Michael Witmore has a new post up at Wine Dark Sea on further clustering results using Docuscope on Shakespeare’s plays. I don’t have much to add, but comments are disabled on the site, and I do have a question: In his earlier work using principal components, he found that Othello clustered with the comedies. Using the new method reported today (based on “language action types”), that’s not the case. Or is it? When Witmore “standardizes” the texts, Othello returns to the comedies (it’s closest to Twelfth Night and Measure for Measure). So my question is: What is “standardization,” and why should it have so great a negative effect on clustering accuracy? (Othello isn’t the only play that changes places under standardization; as Witmore observes, the standardized results are much less eerily perfect than the nonstandardized ones.)

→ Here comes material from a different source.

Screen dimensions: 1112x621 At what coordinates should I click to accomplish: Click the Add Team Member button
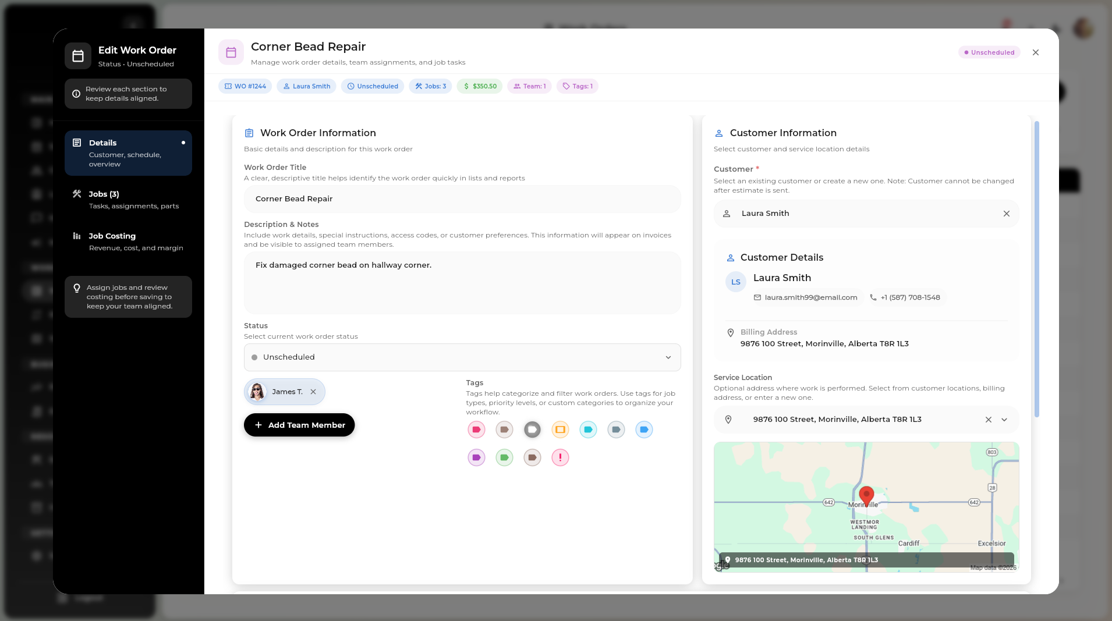(x=299, y=425)
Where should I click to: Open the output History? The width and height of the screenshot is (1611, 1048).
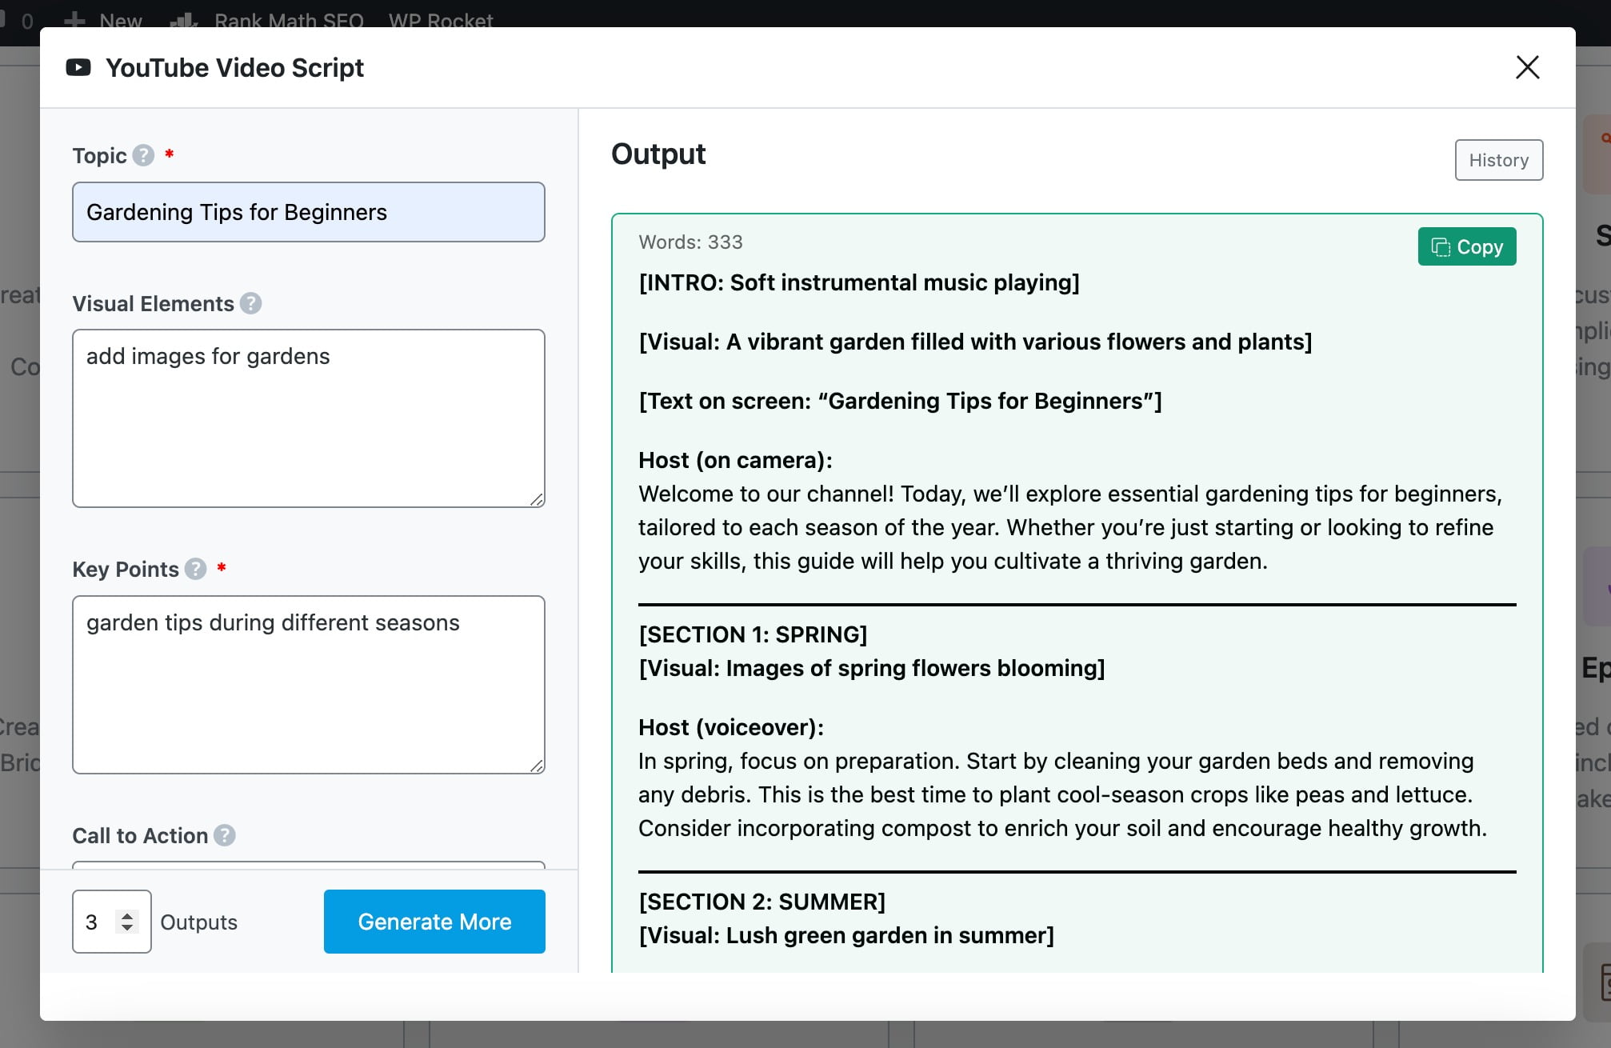click(x=1498, y=160)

Great blog, Matthew. I have a sense of what the answer might be, now that I’ve thought about it for a while. Let me post your comment to my blog and then respond. (Sorry, I forgot to turn the comments on for the post.)
Mike
Thanks, Mike. I’d intended to email you about this yesterday, but didn’t quite get to it. Glad you saw the trackback, and very interested in the answer.
Also, embarrassed apologies for having found an ‘h’ in your name where none exists. A randomization procedure on my part, perhaps? Now fixed.